Above all, a discounted valuation
At the top end of the price band, brokers peg valuation around 29x FY25 P/E and roughly 19x EV/EBITDA — described as reasonable by some and discount against peers by many given the asset base, localisation and scale. The pricing is well below listed peers in the auto components space like Bosch (57x), Uno Minda (64.9x), and Gabriel India (82.5x).
Add a tinge of industry tailwind
What could sustain earnings from here is a clutch of industry tailwinds. Analysts point to tightening emission regimes (BS7, CAFE, TREM V, CEV-V) that raise content per vehicle in clean-air, premiumisation that lifts demand for advanced ride technologies, and the company’s ability to participate in hybrid/electric transitions via engine-agnostic suspension and selected powertrain offerings. The India plants also act as a cost-competitive base for exports to group entities and global OEMs, adding a second growth lever beyond the domestic cycle.
Over 80% domestic sourcing in FY25 and a manufacturing footprint close to OEM hubs, supported by lean programs and global operating systems that standardise quality and lower defects. The two R&D centres collaborate early in design and validation, helping embed the company in customers’ product roadmaps.

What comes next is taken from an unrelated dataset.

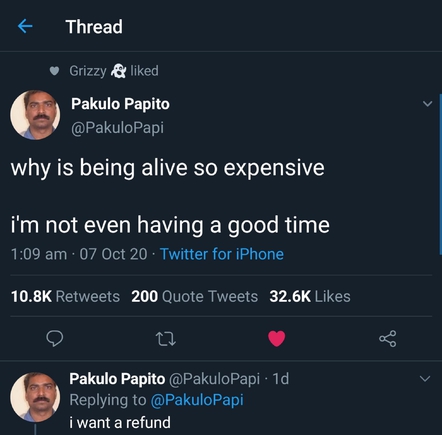The image size is (442, 435).
Task: Tap the back arrow beside Thread
Action: tap(25, 26)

Balance sheet quality also features in the bull case. One report underlines a net-debt-free profile, robust cash generation, and a shift toward premium products — all of which, combined with steady capex needs, support free cash flow and returns.
Few Risks Remain
Auto components are cyclical, and revenue concentration in PVs and CVs exposes the company to downcycles. Regulatory dependence cuts both ways: tighter norms lift kit value, but policy delays or rapid EV adoption can pressure parts of the clean-air portfolio.
There is also reliance on the global parent for brand licences, technology and know-how, which is integral to the competitive edge. Brokers flag these as factors to monitor, even as the diversified portfolio and aftermarket/export mix offer some cushioning.
(Disclaimer: Recommendations, suggestions, views and opinions given by the experts are their own. These do not represent the views of The Economic Times)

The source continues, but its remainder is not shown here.